Data for analysis:

....................

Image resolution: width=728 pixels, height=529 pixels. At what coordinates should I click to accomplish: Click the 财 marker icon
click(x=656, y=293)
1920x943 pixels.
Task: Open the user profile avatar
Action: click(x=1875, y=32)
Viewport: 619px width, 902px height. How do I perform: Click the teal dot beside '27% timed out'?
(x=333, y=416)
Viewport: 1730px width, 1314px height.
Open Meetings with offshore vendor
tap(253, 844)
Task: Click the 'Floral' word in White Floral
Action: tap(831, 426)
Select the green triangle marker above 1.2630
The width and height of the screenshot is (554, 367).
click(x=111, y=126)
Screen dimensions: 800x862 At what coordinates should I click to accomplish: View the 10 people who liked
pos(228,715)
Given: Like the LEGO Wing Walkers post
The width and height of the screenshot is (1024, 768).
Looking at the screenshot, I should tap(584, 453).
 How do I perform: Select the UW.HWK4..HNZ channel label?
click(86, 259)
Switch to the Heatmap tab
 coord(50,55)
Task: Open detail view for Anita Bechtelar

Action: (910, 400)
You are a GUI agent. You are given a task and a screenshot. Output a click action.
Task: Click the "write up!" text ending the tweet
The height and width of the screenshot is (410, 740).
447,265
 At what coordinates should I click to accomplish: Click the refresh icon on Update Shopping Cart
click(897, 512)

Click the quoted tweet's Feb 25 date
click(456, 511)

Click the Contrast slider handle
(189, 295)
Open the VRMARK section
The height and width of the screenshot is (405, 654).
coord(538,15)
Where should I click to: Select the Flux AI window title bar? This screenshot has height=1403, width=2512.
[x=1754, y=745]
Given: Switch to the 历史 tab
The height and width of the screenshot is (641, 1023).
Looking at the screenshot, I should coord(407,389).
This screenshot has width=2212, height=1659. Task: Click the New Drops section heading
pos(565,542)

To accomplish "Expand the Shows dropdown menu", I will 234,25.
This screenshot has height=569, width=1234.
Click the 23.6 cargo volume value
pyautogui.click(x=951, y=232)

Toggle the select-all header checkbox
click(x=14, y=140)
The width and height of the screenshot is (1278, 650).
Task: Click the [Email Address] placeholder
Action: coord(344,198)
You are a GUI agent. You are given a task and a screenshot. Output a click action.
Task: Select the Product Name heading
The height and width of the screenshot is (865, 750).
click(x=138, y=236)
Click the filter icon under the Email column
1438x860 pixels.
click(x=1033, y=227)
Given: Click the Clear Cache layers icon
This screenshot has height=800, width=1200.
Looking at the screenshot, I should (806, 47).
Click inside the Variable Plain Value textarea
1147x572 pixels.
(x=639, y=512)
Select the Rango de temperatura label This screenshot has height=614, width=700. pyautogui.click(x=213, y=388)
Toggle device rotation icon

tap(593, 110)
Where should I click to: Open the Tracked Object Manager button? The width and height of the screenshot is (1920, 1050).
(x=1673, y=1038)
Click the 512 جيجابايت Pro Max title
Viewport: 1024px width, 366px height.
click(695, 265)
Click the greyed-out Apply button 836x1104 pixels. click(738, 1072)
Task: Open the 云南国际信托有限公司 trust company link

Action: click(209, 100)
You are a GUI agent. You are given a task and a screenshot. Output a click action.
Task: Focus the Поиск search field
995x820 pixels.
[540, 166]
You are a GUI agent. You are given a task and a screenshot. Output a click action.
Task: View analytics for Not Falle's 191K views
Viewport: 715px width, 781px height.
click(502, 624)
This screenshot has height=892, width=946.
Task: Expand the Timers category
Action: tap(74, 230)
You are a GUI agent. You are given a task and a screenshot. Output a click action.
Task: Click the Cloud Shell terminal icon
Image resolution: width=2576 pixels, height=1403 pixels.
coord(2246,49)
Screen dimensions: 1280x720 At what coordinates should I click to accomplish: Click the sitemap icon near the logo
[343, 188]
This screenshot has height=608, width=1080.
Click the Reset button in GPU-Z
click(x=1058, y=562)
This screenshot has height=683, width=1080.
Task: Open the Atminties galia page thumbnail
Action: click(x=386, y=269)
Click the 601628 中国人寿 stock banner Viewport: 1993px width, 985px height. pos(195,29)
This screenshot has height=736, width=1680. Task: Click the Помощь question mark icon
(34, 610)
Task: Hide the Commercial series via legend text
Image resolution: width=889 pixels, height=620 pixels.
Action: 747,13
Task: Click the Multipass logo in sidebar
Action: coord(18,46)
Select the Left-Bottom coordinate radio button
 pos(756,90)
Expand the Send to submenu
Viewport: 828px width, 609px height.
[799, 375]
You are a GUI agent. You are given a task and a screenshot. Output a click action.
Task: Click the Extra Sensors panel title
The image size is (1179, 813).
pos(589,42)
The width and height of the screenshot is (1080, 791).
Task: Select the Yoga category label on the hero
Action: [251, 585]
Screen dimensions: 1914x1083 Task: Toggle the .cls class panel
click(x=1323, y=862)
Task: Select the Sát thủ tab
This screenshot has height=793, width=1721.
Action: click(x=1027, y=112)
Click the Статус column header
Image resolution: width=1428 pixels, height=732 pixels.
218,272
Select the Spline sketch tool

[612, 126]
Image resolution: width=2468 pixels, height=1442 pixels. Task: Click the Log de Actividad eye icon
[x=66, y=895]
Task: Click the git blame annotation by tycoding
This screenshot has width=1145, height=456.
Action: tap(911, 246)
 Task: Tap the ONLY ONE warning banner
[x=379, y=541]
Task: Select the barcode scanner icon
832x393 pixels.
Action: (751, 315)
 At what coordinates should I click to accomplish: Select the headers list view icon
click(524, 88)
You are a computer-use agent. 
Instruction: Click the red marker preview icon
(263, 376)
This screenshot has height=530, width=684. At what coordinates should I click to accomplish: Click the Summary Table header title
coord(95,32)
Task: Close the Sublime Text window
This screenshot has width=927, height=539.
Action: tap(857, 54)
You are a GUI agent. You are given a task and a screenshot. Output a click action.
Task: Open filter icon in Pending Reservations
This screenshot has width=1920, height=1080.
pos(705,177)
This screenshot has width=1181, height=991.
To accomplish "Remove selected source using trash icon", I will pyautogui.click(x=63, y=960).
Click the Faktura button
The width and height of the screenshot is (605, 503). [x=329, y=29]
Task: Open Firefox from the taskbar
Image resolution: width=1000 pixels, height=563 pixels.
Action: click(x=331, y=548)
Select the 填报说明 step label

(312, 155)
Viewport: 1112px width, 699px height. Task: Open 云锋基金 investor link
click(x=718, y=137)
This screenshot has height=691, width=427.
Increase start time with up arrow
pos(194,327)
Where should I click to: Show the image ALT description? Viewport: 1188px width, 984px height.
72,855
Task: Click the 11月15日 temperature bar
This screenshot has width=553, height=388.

....................

Task to complete:
Go through the entries above and copy each line holding the string "will".

Exercise answer:
To accomplish "Expand the Shows dropdown menu", I will 234,25.
To accomplish "Remove selected source using trash icon", I will pyautogui.click(x=63, y=960).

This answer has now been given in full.